George Osborne should “come clean” about his plans for Scotland’s finances when he makes his Autumn Statement, Finance Secretary John Swinney has demanded.
Mr Swinney issued the challenge to the UK Chancellor before today’s statement which the Prime Minister has said will set out “the next steps in a long-term plan to turn our country round”.
But the Scottish Government has raised fears that if voters opt to stay part of the UK, Scotland could be in line for Budget cuts totalling as much as £4 billion.
Mr Swinney said: “The Autumn Statement is a chance for the Chancellor to chart a proper course for a sustained economic recovery, but he also needs to come clean about his future plans for Scotland’s finances.”
The Tories, Liberal Democrats and Labour are “lining up to slash Scotland’s cash if there was to be a No vote in the referendum” next September, he claimed, adding that a House of Commons report last week suggested “the scale of the cuts coming Scotland’s way in those circumstances would be as high as £4 billion a year”.

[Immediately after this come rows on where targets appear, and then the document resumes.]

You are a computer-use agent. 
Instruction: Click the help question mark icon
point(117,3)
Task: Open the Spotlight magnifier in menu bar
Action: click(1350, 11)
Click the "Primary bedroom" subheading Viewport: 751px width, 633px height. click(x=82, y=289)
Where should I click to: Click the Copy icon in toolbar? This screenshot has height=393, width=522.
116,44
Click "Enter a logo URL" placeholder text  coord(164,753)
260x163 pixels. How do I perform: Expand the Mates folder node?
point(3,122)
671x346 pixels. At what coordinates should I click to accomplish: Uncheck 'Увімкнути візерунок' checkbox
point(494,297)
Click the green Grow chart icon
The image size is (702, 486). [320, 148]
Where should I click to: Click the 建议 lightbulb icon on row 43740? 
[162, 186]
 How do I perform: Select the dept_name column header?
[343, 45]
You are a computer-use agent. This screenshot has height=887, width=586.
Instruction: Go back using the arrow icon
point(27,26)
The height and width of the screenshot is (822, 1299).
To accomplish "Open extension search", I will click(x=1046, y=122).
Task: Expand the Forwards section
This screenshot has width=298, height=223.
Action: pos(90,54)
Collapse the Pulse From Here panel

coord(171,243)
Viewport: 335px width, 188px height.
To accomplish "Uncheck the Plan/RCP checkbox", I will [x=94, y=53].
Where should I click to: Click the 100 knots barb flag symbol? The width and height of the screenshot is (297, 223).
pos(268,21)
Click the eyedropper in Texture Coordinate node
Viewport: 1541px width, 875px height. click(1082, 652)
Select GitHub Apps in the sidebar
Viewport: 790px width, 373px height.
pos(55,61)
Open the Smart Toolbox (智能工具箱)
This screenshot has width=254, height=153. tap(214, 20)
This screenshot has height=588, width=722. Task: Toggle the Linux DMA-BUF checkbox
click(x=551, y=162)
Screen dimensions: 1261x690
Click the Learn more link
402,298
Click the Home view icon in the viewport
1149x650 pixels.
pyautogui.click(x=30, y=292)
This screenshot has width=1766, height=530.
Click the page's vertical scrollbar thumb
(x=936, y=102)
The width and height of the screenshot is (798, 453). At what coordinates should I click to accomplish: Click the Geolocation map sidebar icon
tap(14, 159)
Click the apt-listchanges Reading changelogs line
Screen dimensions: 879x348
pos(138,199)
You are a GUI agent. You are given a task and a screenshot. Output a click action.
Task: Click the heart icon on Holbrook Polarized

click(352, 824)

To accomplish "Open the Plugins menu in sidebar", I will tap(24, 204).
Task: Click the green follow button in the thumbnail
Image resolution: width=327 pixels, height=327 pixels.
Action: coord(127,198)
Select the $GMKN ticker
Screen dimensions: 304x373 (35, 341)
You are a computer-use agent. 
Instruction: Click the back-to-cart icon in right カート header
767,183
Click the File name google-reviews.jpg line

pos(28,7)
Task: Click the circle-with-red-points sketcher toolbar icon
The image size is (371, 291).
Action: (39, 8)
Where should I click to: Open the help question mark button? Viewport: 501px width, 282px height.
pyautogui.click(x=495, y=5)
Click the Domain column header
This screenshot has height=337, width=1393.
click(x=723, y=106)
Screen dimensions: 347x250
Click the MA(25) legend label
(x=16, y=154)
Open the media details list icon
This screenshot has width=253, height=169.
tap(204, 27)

The Finance Secretary warned: “That would be a devastating blow to Scotland’s economy and to the ability of any Scottish Government to properly fund the range of popular policies this administration has taken forward in recent years.”
He has demanded assurances from the Chancellor that his statement today will make no more cuts to Scotland’s Budget, arguing that the previous reductions have been “deeply damaging” and represent a failure to respect the system of devolution, under which the Budget is approved by Holyrood.
“Scotland has raised more tax per head than the UK for every one of the last 30 years,” he said.
“The benefits of taking Scotland’s future into Scotland’s hands have been set out in our comprehensive 670-page blueprint for independence, but the costs of putting our future in Westminster’s hands are becoming increasingly clear.
“Only a Yes vote next year, and the full economic powers of independence, will protect Scotland’s Budget and allow us to grow the economy and create more jobs.”